**Work instructions:**
Copy all the lines below without altering anything.

Segment Start: The data

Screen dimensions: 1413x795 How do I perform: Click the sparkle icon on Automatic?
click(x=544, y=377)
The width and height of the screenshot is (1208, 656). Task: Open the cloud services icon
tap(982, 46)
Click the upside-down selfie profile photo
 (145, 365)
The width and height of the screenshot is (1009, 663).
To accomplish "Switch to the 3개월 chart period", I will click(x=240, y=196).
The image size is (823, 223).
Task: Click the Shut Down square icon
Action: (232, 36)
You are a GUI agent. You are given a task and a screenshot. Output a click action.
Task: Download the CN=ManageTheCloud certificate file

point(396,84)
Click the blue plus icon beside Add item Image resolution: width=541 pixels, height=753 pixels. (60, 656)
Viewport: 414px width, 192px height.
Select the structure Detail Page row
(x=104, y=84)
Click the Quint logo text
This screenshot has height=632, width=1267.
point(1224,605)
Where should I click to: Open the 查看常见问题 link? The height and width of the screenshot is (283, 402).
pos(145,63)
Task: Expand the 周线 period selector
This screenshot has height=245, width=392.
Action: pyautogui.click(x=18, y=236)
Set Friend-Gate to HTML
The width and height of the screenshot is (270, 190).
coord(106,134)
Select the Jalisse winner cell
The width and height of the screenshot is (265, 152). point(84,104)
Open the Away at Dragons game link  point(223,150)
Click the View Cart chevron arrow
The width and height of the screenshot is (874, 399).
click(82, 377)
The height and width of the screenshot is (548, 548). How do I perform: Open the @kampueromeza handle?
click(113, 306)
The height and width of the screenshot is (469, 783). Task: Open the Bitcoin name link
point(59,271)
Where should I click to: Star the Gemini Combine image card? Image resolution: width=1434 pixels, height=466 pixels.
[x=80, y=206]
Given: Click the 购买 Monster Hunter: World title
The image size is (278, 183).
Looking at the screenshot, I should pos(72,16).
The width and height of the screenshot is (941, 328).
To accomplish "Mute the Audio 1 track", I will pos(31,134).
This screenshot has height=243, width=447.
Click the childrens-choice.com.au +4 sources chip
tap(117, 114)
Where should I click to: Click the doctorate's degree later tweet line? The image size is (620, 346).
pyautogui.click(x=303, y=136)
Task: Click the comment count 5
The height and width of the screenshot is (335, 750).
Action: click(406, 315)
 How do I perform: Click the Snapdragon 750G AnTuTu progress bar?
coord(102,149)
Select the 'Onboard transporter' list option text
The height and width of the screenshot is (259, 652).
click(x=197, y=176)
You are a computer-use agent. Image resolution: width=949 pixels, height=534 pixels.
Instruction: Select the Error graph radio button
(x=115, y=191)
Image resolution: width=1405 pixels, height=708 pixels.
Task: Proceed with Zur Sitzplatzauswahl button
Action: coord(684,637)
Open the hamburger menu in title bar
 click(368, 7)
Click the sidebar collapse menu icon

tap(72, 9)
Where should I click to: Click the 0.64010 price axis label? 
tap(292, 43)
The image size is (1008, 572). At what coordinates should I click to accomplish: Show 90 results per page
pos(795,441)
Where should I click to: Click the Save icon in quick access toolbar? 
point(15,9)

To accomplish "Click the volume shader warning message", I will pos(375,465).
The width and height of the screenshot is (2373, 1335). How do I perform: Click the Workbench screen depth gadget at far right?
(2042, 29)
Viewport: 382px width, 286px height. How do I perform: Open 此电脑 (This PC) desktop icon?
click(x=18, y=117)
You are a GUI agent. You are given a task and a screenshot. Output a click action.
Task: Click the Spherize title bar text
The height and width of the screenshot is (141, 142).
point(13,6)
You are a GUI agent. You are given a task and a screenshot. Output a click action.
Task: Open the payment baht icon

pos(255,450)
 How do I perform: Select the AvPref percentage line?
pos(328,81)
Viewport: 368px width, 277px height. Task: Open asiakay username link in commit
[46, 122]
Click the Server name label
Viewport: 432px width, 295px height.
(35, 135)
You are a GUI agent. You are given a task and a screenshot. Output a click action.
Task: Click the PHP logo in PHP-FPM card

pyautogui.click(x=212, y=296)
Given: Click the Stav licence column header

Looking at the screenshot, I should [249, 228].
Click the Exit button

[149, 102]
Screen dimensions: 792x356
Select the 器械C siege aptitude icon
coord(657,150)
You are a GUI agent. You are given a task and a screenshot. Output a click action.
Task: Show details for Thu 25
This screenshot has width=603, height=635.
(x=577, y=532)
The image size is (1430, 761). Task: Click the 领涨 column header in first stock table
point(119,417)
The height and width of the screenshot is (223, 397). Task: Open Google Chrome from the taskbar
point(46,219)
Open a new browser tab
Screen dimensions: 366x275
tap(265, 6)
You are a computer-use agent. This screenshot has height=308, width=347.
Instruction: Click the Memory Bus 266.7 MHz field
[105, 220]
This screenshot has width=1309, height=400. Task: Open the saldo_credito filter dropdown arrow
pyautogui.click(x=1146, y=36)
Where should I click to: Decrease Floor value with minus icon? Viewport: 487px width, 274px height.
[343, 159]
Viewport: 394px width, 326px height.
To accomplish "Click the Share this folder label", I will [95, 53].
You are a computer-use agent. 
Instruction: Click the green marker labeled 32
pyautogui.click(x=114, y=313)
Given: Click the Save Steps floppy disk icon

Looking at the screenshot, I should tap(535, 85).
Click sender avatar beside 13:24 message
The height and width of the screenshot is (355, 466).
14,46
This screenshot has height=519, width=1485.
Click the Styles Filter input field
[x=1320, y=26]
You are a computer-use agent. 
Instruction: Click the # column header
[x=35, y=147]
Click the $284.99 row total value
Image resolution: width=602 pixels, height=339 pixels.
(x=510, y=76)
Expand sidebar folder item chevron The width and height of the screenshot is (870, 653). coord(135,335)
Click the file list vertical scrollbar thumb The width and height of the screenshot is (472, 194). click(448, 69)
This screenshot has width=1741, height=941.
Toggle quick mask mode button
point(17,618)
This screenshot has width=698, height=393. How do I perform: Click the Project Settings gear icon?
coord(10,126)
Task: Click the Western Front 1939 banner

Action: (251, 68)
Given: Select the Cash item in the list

Segment End: The data

**Problem solution:**
Screen dimensions: 1413x795 How do I perform: Click the sparkle icon on Automatic?
click(x=544, y=377)
The width and height of the screenshot is (1208, 656). Task: Open the cloud services icon
tap(982, 46)
Click the upside-down selfie profile photo
 (145, 365)
The width and height of the screenshot is (1009, 663).
To accomplish "Switch to the 3개월 chart period", I will click(x=240, y=196).
The image size is (823, 223).
Task: Click the Shut Down square icon
Action: (232, 36)
You are a GUI agent. You are given a task and a screenshot. Output a click action.
Task: Download the CN=ManageTheCloud certificate file

point(396,84)
Click the blue plus icon beside Add item Image resolution: width=541 pixels, height=753 pixels. (60, 656)
Viewport: 414px width, 192px height.
Select the structure Detail Page row
(x=104, y=84)
Click the Quint logo text
This screenshot has height=632, width=1267.
point(1224,605)
Where should I click to: Open the 查看常见问题 link? The height and width of the screenshot is (283, 402).
pos(145,63)
Task: Expand the 周线 period selector
This screenshot has height=245, width=392.
Action: pyautogui.click(x=18, y=236)
Set Friend-Gate to HTML
The width and height of the screenshot is (270, 190).
coord(106,134)
Select the Jalisse winner cell
The width and height of the screenshot is (265, 152). point(84,104)
Open the Away at Dragons game link  point(223,150)
Click the View Cart chevron arrow
The width and height of the screenshot is (874, 399).
click(82, 377)
The height and width of the screenshot is (548, 548). How do I perform: Open the @kampueromeza handle?
click(113, 306)
The height and width of the screenshot is (469, 783). Task: Open the Bitcoin name link
point(59,271)
Where should I click to: Star the Gemini Combine image card? Image resolution: width=1434 pixels, height=466 pixels.
[x=80, y=206]
Given: Click the 购买 Monster Hunter: World title
The image size is (278, 183).
Looking at the screenshot, I should pos(72,16).
The width and height of the screenshot is (941, 328).
To accomplish "Mute the Audio 1 track", I will pos(31,134).
This screenshot has height=243, width=447.
Click the childrens-choice.com.au +4 sources chip
tap(117, 114)
Where should I click to: Click the doctorate's degree later tweet line? The image size is (620, 346).
pyautogui.click(x=303, y=136)
Task: Click the comment count 5
The height and width of the screenshot is (335, 750).
Action: click(406, 315)
 How do I perform: Click the Snapdragon 750G AnTuTu progress bar?
coord(102,149)
Select the 'Onboard transporter' list option text
The height and width of the screenshot is (259, 652).
click(x=197, y=176)
You are a computer-use agent. Image resolution: width=949 pixels, height=534 pixels.
Instruction: Select the Error graph radio button
(x=115, y=191)
Image resolution: width=1405 pixels, height=708 pixels.
Task: Proceed with Zur Sitzplatzauswahl button
Action: coord(684,637)
Open the hamburger menu in title bar
 click(368, 7)
Click the sidebar collapse menu icon

tap(72, 9)
Where should I click to: Click the 0.64010 price axis label? 
tap(292, 43)
The image size is (1008, 572). At what coordinates should I click to accomplish: Show 90 results per page
pos(795,441)
Where should I click to: Click the Save icon in quick access toolbar? 
point(15,9)

To accomplish "Click the volume shader warning message", I will pos(375,465).
The width and height of the screenshot is (2373, 1335). How do I perform: Click the Workbench screen depth gadget at far right?
(2042, 29)
Viewport: 382px width, 286px height. How do I perform: Open 此电脑 (This PC) desktop icon?
click(x=18, y=117)
You are a GUI agent. You are given a task and a screenshot. Output a click action.
Task: Click the Spherize title bar text
The height and width of the screenshot is (141, 142).
point(13,6)
You are a GUI agent. You are given a task and a screenshot. Output a click action.
Task: Open the payment baht icon

pos(255,450)
 How do I perform: Select the AvPref percentage line?
pos(328,81)
Viewport: 368px width, 277px height. Task: Open asiakay username link in commit
[46, 122]
Click the Server name label
Viewport: 432px width, 295px height.
(35, 135)
You are a GUI agent. You are given a task and a screenshot. Output a click action.
Task: Click the PHP logo in PHP-FPM card

pyautogui.click(x=212, y=296)
Given: Click the Stav licence column header

Looking at the screenshot, I should [249, 228].
Click the Exit button

[149, 102]
Screen dimensions: 792x356
Select the 器械C siege aptitude icon
coord(657,150)
You are a GUI agent. You are given a task and a screenshot. Output a click action.
Task: Show details for Thu 25
This screenshot has width=603, height=635.
(x=577, y=532)
The image size is (1430, 761). Task: Click the 领涨 column header in first stock table
point(119,417)
The height and width of the screenshot is (223, 397). Task: Open Google Chrome from the taskbar
point(46,219)
Open a new browser tab
Screen dimensions: 366x275
tap(265, 6)
You are a computer-use agent. This screenshot has height=308, width=347.
Instruction: Click the Memory Bus 266.7 MHz field
[105, 220]
This screenshot has width=1309, height=400. Task: Open the saldo_credito filter dropdown arrow
pyautogui.click(x=1146, y=36)
Where should I click to: Decrease Floor value with minus icon? Viewport: 487px width, 274px height.
[343, 159]
Viewport: 394px width, 326px height.
To accomplish "Click the Share this folder label", I will [95, 53].
You are a computer-use agent. 
Instruction: Click the green marker labeled 32
pyautogui.click(x=114, y=313)
Given: Click the Save Steps floppy disk icon

Looking at the screenshot, I should tap(535, 85).
Click sender avatar beside 13:24 message
The height and width of the screenshot is (355, 466).
14,46
This screenshot has height=519, width=1485.
Click the Styles Filter input field
[x=1320, y=26]
You are a computer-use agent. 
Instruction: Click the # column header
[x=35, y=147]
Click the $284.99 row total value
Image resolution: width=602 pixels, height=339 pixels.
(x=510, y=76)
Expand sidebar folder item chevron The width and height of the screenshot is (870, 653). coord(135,335)
Click the file list vertical scrollbar thumb The width and height of the screenshot is (472, 194). click(448, 69)
This screenshot has width=1741, height=941.
Toggle quick mask mode button
point(17,618)
This screenshot has width=698, height=393. How do I perform: Click the Project Settings gear icon?
coord(10,126)
Task: Click the Western Front 1939 banner

Action: (251, 68)
Given: Select the Cash item in the list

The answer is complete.